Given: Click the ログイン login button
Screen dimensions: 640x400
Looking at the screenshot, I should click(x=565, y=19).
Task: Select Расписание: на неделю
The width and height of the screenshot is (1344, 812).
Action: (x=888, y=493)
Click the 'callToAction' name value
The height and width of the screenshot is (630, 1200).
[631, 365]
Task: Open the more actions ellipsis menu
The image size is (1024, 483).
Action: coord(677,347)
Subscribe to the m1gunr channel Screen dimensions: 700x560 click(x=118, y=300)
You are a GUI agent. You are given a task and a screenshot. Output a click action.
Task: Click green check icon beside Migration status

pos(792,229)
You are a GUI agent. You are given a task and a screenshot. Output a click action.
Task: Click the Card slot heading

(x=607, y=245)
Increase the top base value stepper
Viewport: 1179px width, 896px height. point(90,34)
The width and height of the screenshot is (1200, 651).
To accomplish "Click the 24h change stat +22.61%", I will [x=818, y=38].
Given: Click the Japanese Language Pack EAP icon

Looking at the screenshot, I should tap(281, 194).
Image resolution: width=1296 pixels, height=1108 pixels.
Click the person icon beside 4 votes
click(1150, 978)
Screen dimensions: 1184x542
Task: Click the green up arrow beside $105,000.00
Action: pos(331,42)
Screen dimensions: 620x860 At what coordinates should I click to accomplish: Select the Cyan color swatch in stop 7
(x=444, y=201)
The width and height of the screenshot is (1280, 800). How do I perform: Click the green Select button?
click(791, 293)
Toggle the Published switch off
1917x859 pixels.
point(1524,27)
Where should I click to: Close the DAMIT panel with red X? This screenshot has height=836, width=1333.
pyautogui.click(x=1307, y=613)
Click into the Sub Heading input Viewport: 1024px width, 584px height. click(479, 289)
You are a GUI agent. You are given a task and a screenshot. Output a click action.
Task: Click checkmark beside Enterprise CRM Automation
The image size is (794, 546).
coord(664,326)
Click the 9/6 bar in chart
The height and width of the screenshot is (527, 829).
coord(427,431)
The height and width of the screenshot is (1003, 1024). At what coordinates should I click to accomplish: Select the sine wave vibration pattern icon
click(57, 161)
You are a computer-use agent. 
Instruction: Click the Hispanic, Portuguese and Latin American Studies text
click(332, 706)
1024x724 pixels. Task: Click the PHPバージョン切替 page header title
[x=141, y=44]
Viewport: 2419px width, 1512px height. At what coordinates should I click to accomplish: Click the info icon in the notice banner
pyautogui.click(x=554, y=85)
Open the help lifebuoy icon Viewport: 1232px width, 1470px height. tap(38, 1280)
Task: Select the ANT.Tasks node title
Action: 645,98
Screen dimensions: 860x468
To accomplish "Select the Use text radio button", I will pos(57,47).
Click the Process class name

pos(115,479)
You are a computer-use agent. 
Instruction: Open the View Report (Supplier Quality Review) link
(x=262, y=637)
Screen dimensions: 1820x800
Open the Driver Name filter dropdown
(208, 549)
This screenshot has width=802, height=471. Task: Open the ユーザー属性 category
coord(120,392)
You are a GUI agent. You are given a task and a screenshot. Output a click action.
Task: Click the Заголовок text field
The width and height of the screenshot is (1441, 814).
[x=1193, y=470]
★ ★ ★
Your task is to write out, exactly, the line that contains "This screenshot has width=802, height=471." and each line after it to the end of the data, with no other lines.

▸ **SOLUTION BELOW**:
This screenshot has width=802, height=471. Task: Open the ユーザー属性 category
coord(120,392)
You are a GUI agent. You are given a task and a screenshot. Output a click action.
Task: Click the Заголовок text field
The width and height of the screenshot is (1441, 814).
[x=1193, y=470]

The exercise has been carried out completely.